Now, inside nav.js we can add a new field for our navItems.

export default {
  name: "nav",
  type: "document",
  title: "Navigation",
  fields: [
    {
      name: "title",
      type: "string",
      title: "Title"
    },
    {
      name: "id",
      type: "string",
      title: "Id"
    },
    {
      name: "navItems",
      type: "array",
      title: "Navigation items",
      of: [{ type: "navItem" }]
    }
  ]
};

Notice we’ve given type the value of array, as we want to be able to create what’s essentially a list of nav items.

Finally we need to use the of keyword to set type to navItem. This is a reference to our navItem.js object type and tells our nav.js object to use it.

Taking it further #

Now our navigation schema is set up and usable. But there are a few things we can do to our schema, to help clarify it’s purpose and make it visually identifiable.

The first is to add an icon to our document type, and the second is to configure the preview. This will change how Sanity renders our document type and navigation items in the studio.

Adding an icon #

The easiest way to add an icon to a document type in Sanity Studio is by using the NPM package React Icons. This will allow you to use SVG icons from many of the most popular icon libraries.
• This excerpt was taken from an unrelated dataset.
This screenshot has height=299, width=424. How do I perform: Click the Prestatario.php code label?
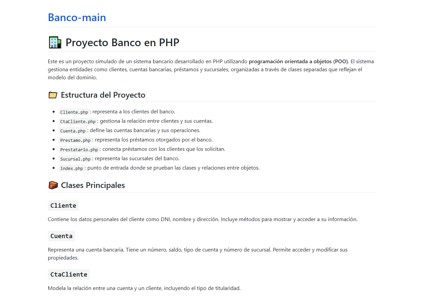coord(79,150)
Inside the root of your Sanity Studio project run yarn add react-icons to add React Icons to your package.json.

Now you can choose the icon you wish to use and import the icon at the top of your component file.

Make sure to specify the library name and the icon name. For example md from material design and navigation for the icon name.
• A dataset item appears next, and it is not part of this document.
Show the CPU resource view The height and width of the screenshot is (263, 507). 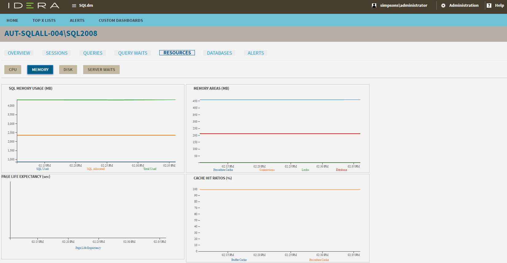13,70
In this case we want to import an icon to our nav.js document. Use the key value pair icon and ICON_IMPORT_NAME to render the icon in the Studio.
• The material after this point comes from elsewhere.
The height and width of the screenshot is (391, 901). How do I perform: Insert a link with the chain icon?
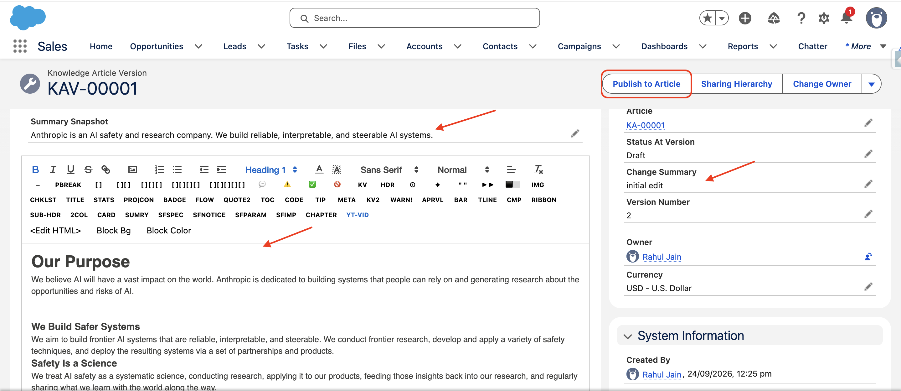[x=106, y=170]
import Nav from "react-icons/lib/md/navigation";

export default {
  name: "navItem",
  type: "object",
  title: "NavItem",
  icon: Nav,
  fields: [
    {
      name: "text",
      type: "string",
      title: "Text"
    },
    {
      name: "navItemUrl",
      type: "link", // references link object
      title: "Nav Item URL"
    }
  ]
};

For more on icons in Sanity read up on Icons for data types.

Configure the preview #

A content preview is the representation of a document or object type in Sanity studio. Sanity will try to render the preview by default, based on the fields used in your content type. But you also have the option to customise which fields should be used to generate the preview.

You can do this using the preview key.

import Nav from "react-icons/lib/md/navigation";

export default {
  name: "navItem",
  type: "object",
  title: "NavItem",
  icon: Nav,
  fields: [
    {
      name: "text",
      type: "string",
      title: "Text"
    },
    {
      name: "navItemUrl",
      type: "link", // references link object
      title: "Nav Item URL"
    }
  ],
  preview: {
    select: {
      title: "text",
      subtitle: "navItemUrl"
    }
  }
};

Back in Sanity, we can see that the title is no longer undefined, but now rendering the value of text. Likewise, the subtitle is rendering the navItemUrl. We follow the same pattern for our navigation document.

export default {
  name: "nav",
  type: "document",
  title: "Navigation",
  fields: [
    {
      name: "title",
      type: "string",
      title: "Title"
    },
    {
      name: "id",
      type: "string",
      title: "Id"
    },
    {
      name: "navItems",
      type: "array",
      title: "Navigation items",
      of: [{ type: "navItem" }]
    }
  ],
  preview: {
    select: {
      title: "title",
      subtitle: "id"
    }
  }
};

For more on content previews check out Previews / List Views.

Wrapping up #

We now have a schema set up which allows us to build any number of custom navigations in Sanity Studio, and add nav items that allow for both internal and external linking.

In a follow up article we’ll take a look at building the front-end, and learn how to query our navigation schema, grab the data for a navigation we’ve created and render it on a website. For this part we’ll use Gatsby and GraphQL.